_WORK ORDER_
Reproduce the data that follows character for character, but omit its pictures.

┌─ DATA SHOWN

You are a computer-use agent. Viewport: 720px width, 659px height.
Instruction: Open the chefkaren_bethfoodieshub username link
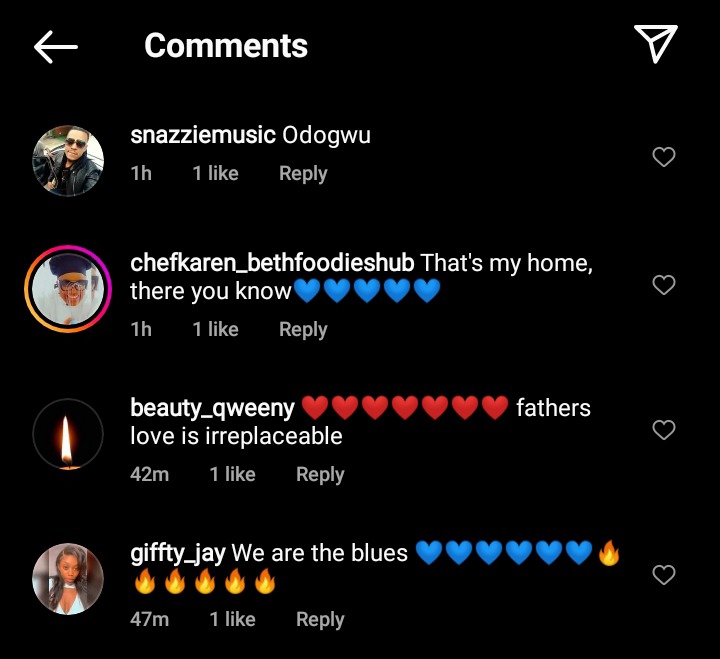(x=272, y=263)
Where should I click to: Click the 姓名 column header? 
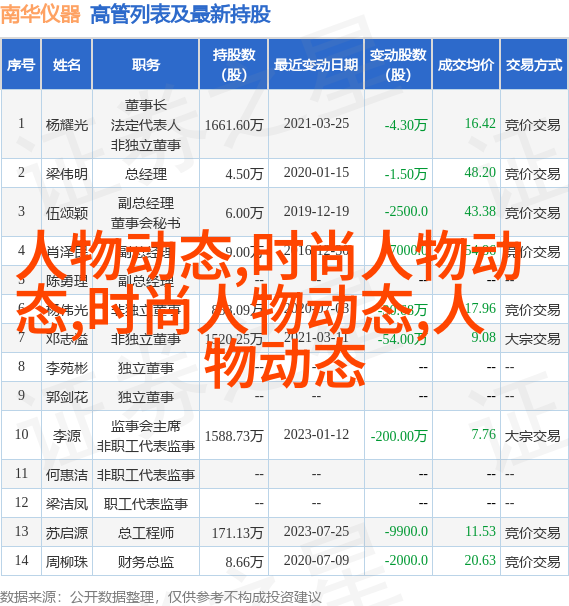click(x=66, y=65)
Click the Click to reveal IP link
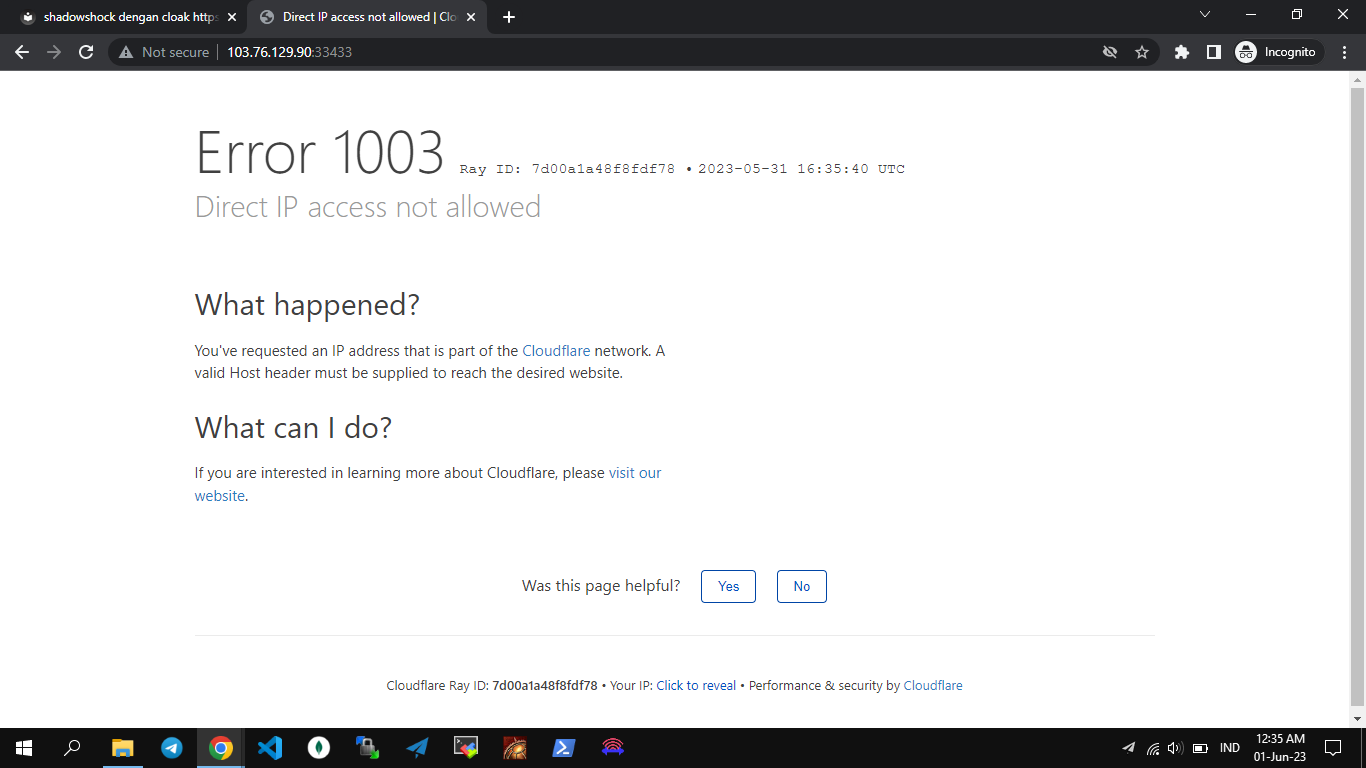The width and height of the screenshot is (1366, 768). (696, 686)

└─

_SOLUTION TO THE PROBLEM_
You are a computer-use agent. Viewport: 720px width, 659px height.
Instruction: Open the chefkaren_bethfoodieshub username link
(x=272, y=263)
Where should I click to: Click the 姓名 column header? 
click(x=66, y=65)
Click the Click to reveal IP link
The width and height of the screenshot is (1366, 768). (696, 686)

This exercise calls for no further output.